Extracted text ▸
◆ ◆ ◆ ◆ ◆
Many of us, myself included, come from a dysfunctional family which adds a lot of weight to the challenges of caregiving. I have read stores on various threads on other topics and decided it would be good to have a thread just for this topic for people to share, vent and discuss.
The idea for this thread originated on the thread named "The Caregiver....How are YOU doing today?"
Hope that all of you out there have a better week. Not bad here, just boundaries, boundaries, boundaries!!! Hubs is having lunch with bro this week to discuss. HA.
My brother's visits with my Mom were always mostly about him. The comment about brother bringing Star Wars tapes kind of reminded me about one time Hubs and I went to visit Mom in rehab. My brother happened to be there at the same time. He decided it would be great fun pushing my Mom in her wheelchair around the facility. Pushing her forward really fast like kids do with shopping carts while Hubs and I do what? Run behind............?!!!!
Today on the way to dialysis, I said to mom, "So I guess (Bro's name) is gonna make us watch the new Star Wars movies."
"Oh," she said. Then after a pause, "Sh*t."
◆ ◆ ◆ ◆ ◆
Given information ▸
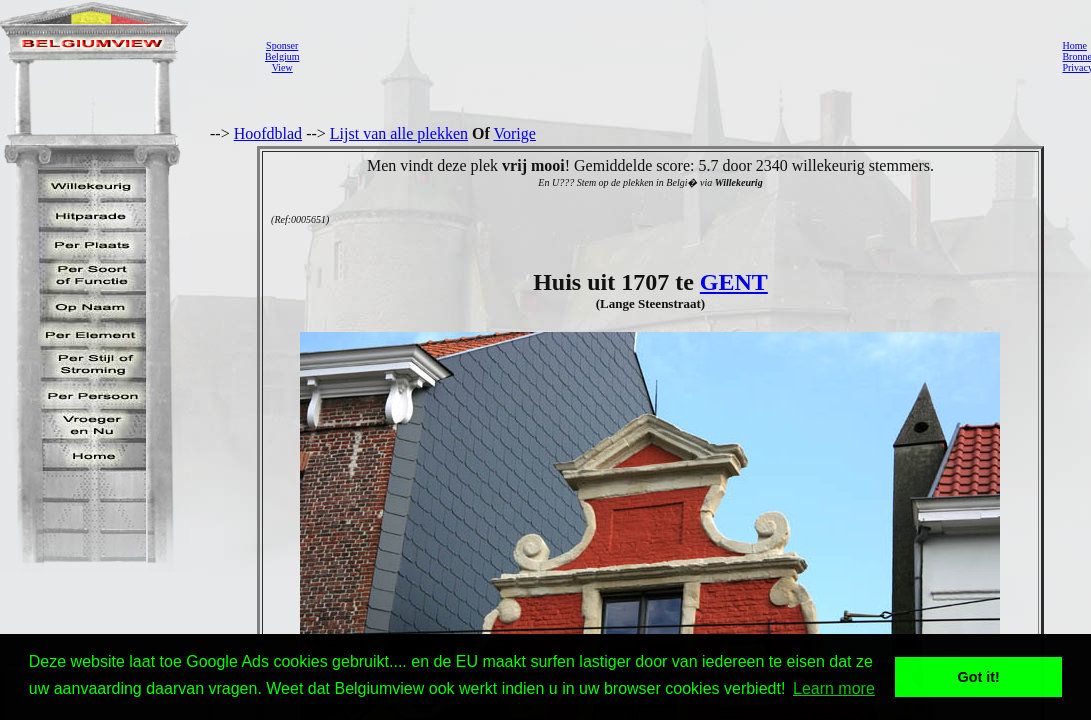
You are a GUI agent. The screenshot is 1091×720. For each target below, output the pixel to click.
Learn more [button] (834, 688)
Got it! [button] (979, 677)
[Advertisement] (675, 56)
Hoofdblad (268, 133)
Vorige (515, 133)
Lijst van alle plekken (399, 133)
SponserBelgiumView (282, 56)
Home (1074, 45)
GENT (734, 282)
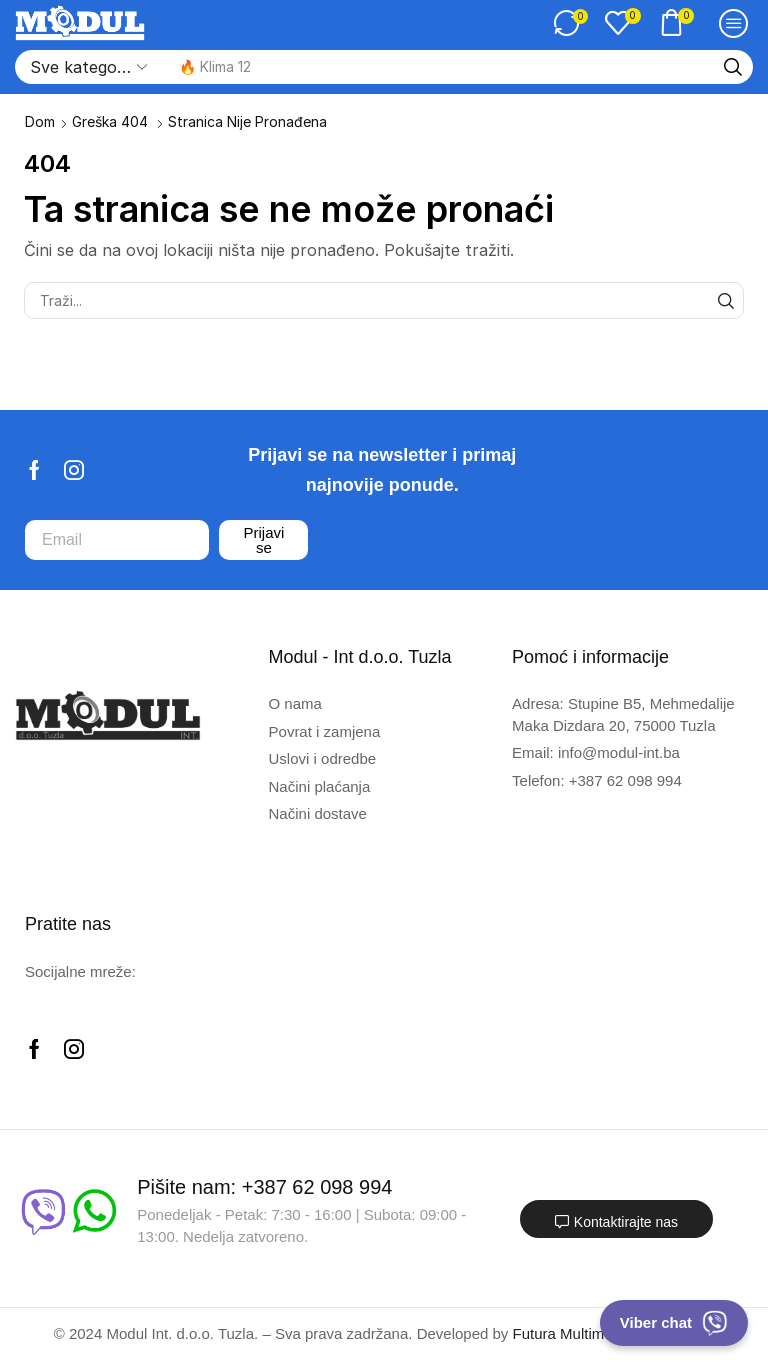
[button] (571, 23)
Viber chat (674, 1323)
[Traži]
◆ ◆ ◆ ◆ ◆
Challenge ▸ Return, verbatim, the stretch of the forum post on caregiving in dysfunctional families from "The idea for" through "to discuss. HA.".

Final answer ▸
The idea for this thread originated on the thread named "The Caregiver....How are YOU doing today?"
Hope that all of you out there have a better week. Not bad here, just boundaries, boundaries, boundaries!!! Hubs is having lunch with bro this week to discuss. HA.